The number of hours that you teach each month will usually climb during the first couple of months. This is either because the school wants to ease you into teaching or because you pick up more work after you have established yourself at your "visa school" (the school at which you work most of your hours and which provides your work visa). Starting off slowly is a good idea. You are going to have your hands full with even twenty-five hours a week (how many new faces is that?).
This summer, we have noticed that some schools are offering less hours to hire an extra teacher. From the schools' perspective, they then have another teacher to cover classes if another teacher is sick, etc. Our teachers who have chosen to work at their 'visa' school for less hours, look for part-time work and private tutorials once they get comfortable with their visa school classes.
A note about "privates" (one to one tutoring, often at your student's home.) These kinds of jobs are great for filling in empty hours, weekends etc., however they have serious drawbacks as well. First of all, you spend a lot of time driving around the city instead of working. Secondly, they are MUCH more e to cancel and/or terminate your class. Thirdly, they can lead to conflicts with your visa school. And they are technically illegal.

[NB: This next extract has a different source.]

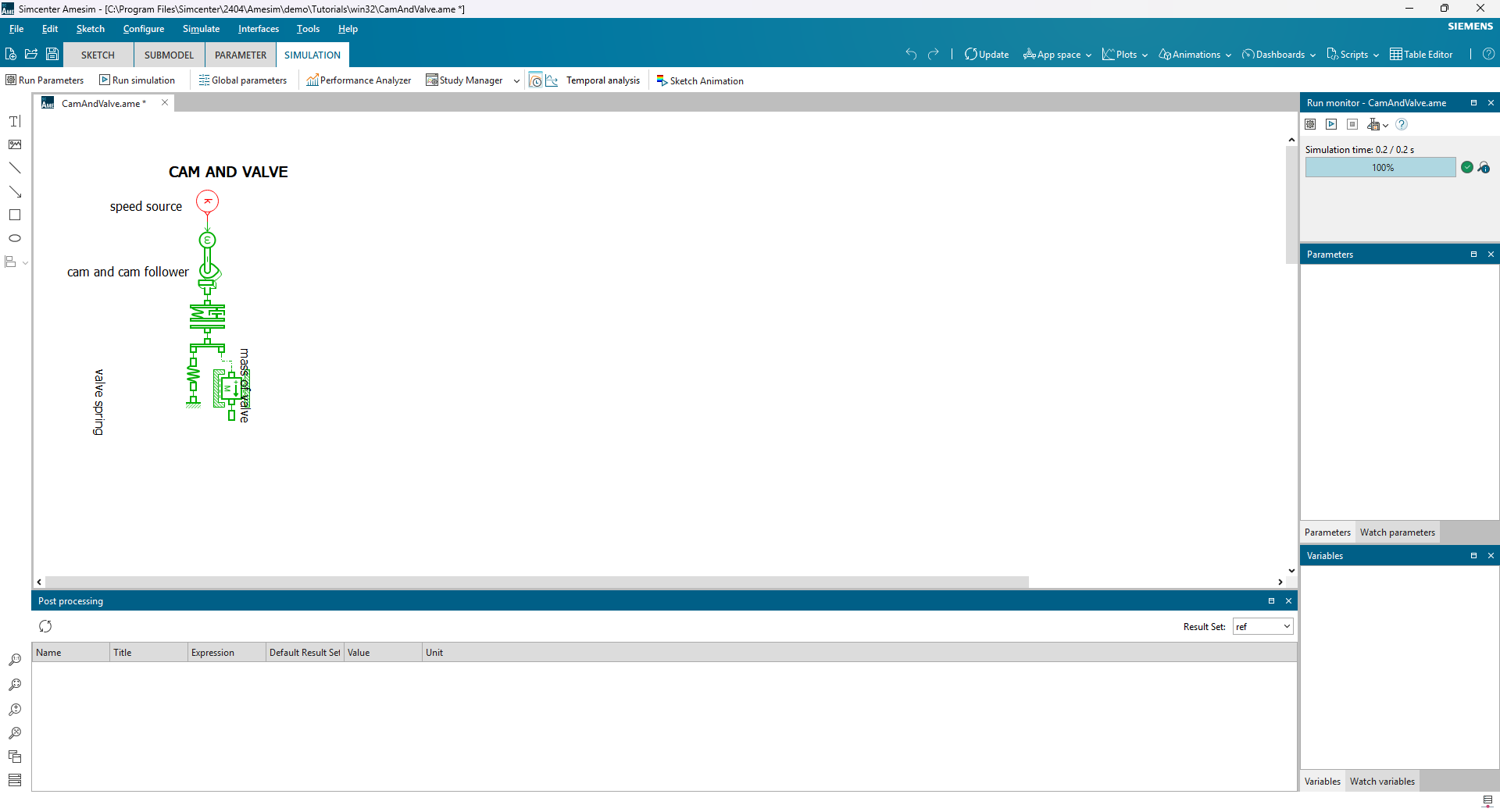Toggle Temporal analysis mode
The height and width of the screenshot is (812, 1500).
[536, 80]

When we negotiate a contract with a school we address the issue of teaching at other places. If a school knows that they will not change your hours for the entire year you are in Kaohsiung, or they are only offering a limited amount of teaching hours, they will often let you teach privates at your discretion. If they expect they will be opening new classes, we ask them if it is acceptable if you 1) notify them of your schedule vis-a-vis privates 2) affirm to your visa school that you will drop or change your private if you are asked to open a new class. Some schools guarantee they will have a certain amount of hours a week, and forbid you to work at other place. You will have to weigh these factors when you look at schools offers. If you do need to find some private or part-time hours, the best source is Taiwan-Teachers e-mail list which you will be subscribed to when you get here.